= Slyne-Erris Basin =

The Slyne-Erris Basin or Slyne-Erris Trough' is a geological basin off the west coast of Donegal, Ireland.

In recent years it has been shown to be prospective for hydrocarbons, hosting Royal Dutch Shell Corrib gas field (discovered by Enterprise Oil, bought by Shell), and several other prospects being evaluated by a number of other oil companies.

Structurally, the basin is a series of NNE-SSW trending half-grabens.

==The Slyne Basin==
The Slyne Basin or Slyne Trough consists of three sub-basins, the Northern, Central and Southern Slyne Basins. The Northern and Central Slyne Basins are half-grabens of opposite polarity with the switch occurring across the Central Slyne Transfer, interpreted to be a splay of the Great Glen Fault. The Corrib Field is situated in the Northern Slyne Basin.

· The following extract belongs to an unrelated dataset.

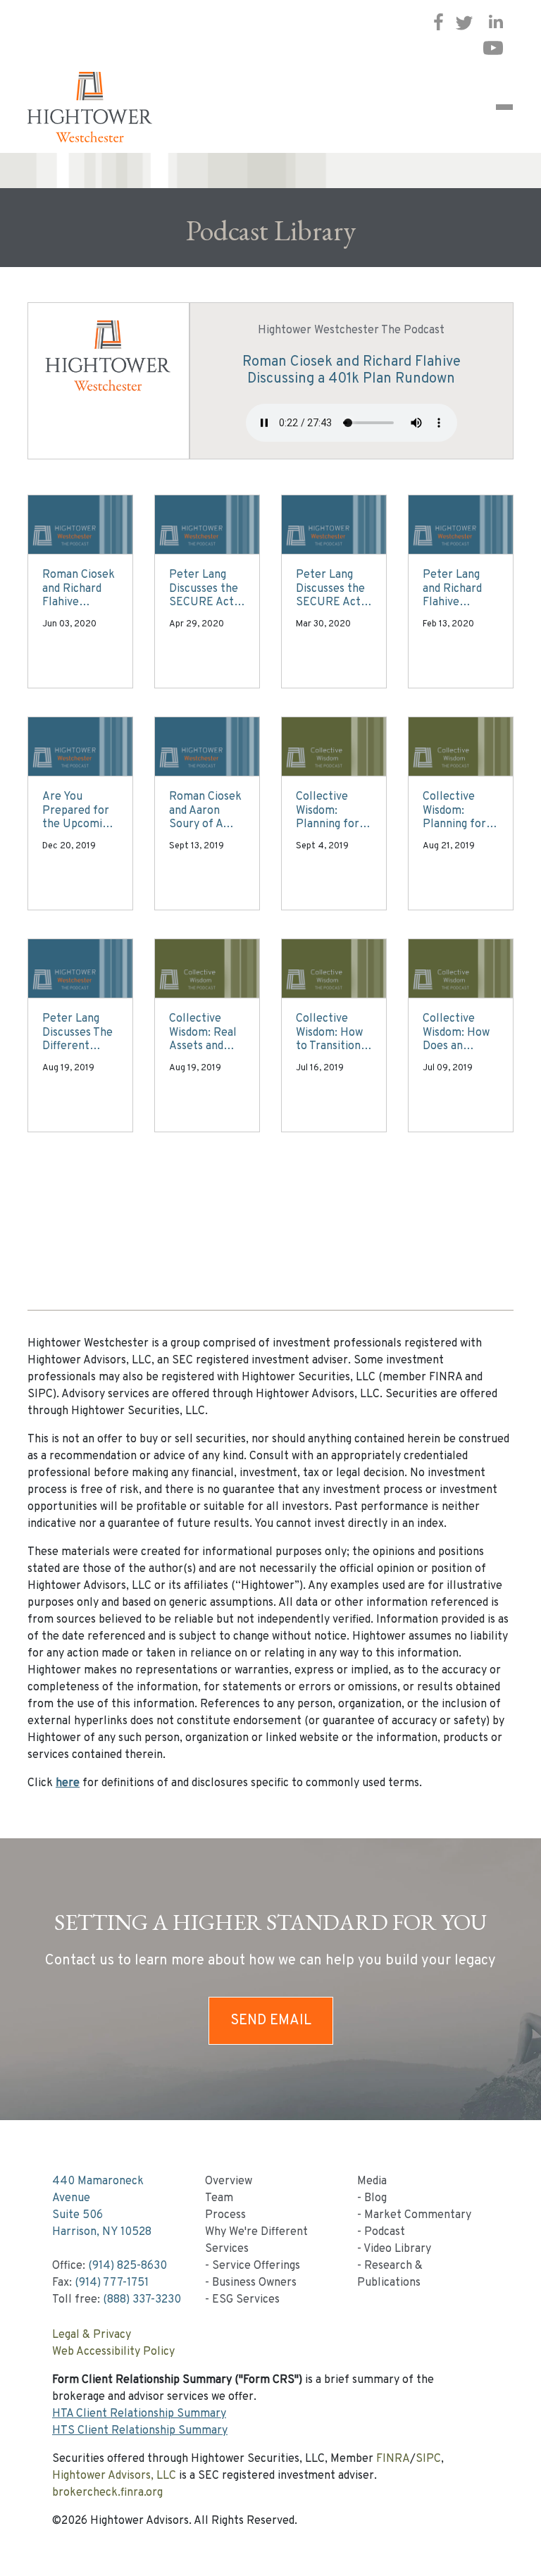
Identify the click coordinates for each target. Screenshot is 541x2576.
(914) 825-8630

In the Central Slyne the 27/5-1 well proved the presence of Late Permian evaporites including salt, possibly indicating fault activity at this time. The basin is interpreted to have been active particularly during the Triassic and Middle Jurassic periods.

The Slyne Basin links the Erris and Porcupine Basins.

==The Erris Basin==
The Erris Basin or Erris Trough is a half-graben that runs parallel with the Rockall Basin and is separated from it by a horst structure, the Erris Ridge. It is interpreted to have been active particularly during the Permian to Triassic and middle Jurassic periods.